But here’s the thing—women ALWAYS retain the power of choice anyway. All men can do is present themselves as effectively as possible (i.e. confidently and flirtatiously) giving girls the opportunity to select them based on their qualities. At no point does Bacon’s article state or imply that coercion of any kind should be employed. On the contrary, all he is doing is advocating approaching to have a friendly chat and to see whether there is chemistry before moving on if there isn’t.
Why You Should Always Approach Hot Girls Wearing Headphones
Here’s the thing—girls don’t approach men. Well, very rarely anyway. Even if a girl swipes right on Tinder she still expects the guy to start the conversation. In general, most romantic and sexual relationships are initiated by men, and actually, most women prefer it that way. If it wasn’t for men approaching girls then the whole dating market would grind to a halt overnight.
The articles that rebuff Bacon imply that men should not approach girls unless the girl has given some signal that she is interested. Wearing headphones, we are led to believe, proves precisely the contrary. These girls wants to be left alone. Actually, this is nonsense. Few girls on their commute to work in the morning are wearing headphones to prevent guys from approaching them because most guys are too scared to do so and it doesn’t often happen, even in big cities like London and New York.
Girls are not wearing headphones to deter guys, they’re wearing headphones to listen to music.
I have approached a great many girls who had not given me any positive come-on signals at all. I met a former girlfriend at a bus stop in London and she hadn’t even looked in my direction before I approached. Even though she was wearing headphones when I spoke to her she was delighted, we had a flirty little chat, exchanged numbers and later went out together for over two years.
Had I not given her the opportunity to get to know me by approaching her then we would never have got together, denying us both a lot of fun and a long-term relationship.
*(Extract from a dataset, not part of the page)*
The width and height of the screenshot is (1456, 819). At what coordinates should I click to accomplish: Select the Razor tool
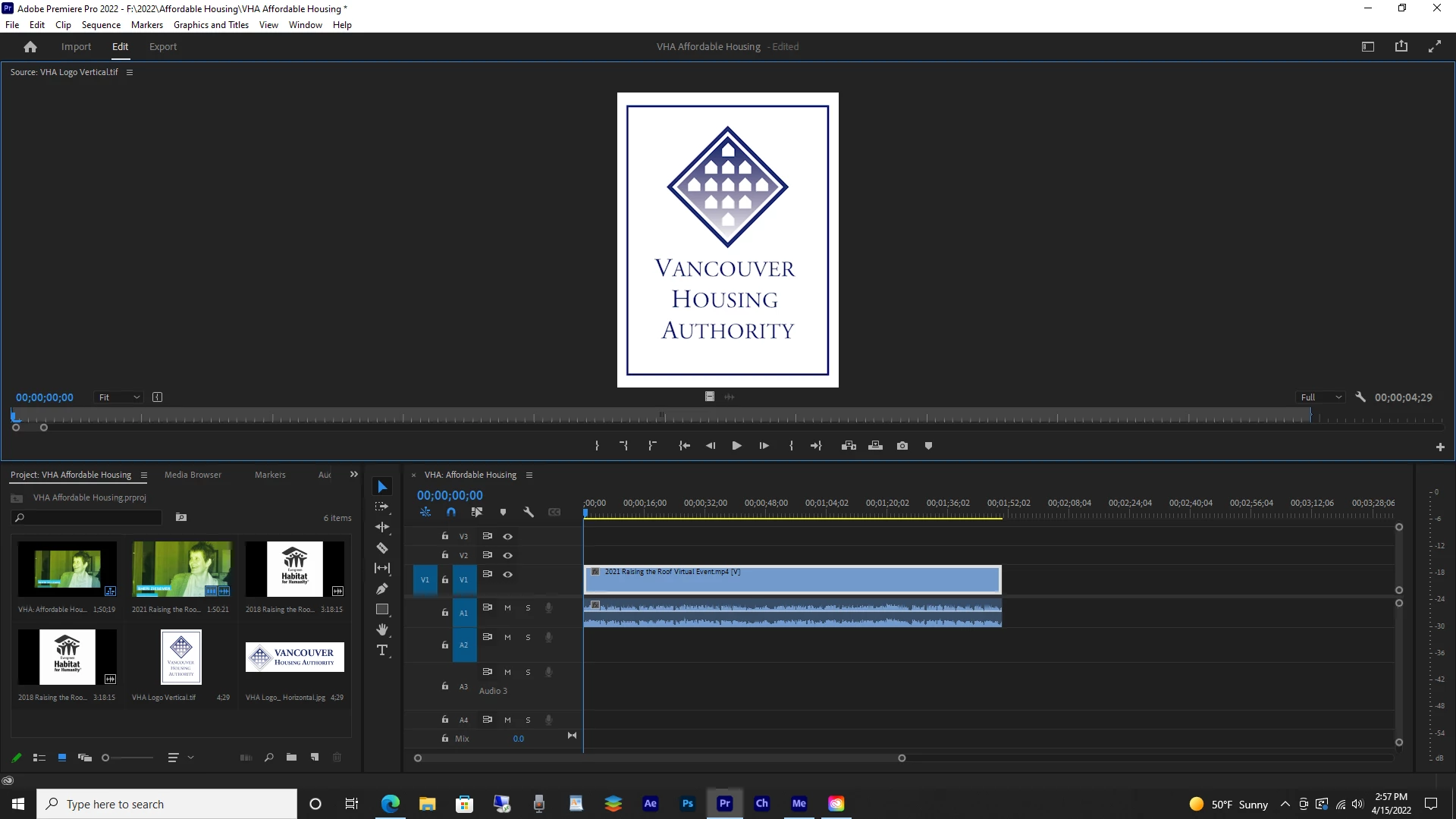click(x=382, y=548)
On this basis, not only is it possible to approach girls while they are wearing headphones, but you absolutely should. Remember, approaching a girl can have benefits for both sides, not just the guy. There are many times that girls have thanked me for coming up to talk to them in the daytime. Of course, if she is not interested and brushes you off then tell her to have a nice day and walk off immediately. But if it turns out there’s a spark of attraction between you then by approaching whether she’s wearing headphones or not may just be doing her a big favour.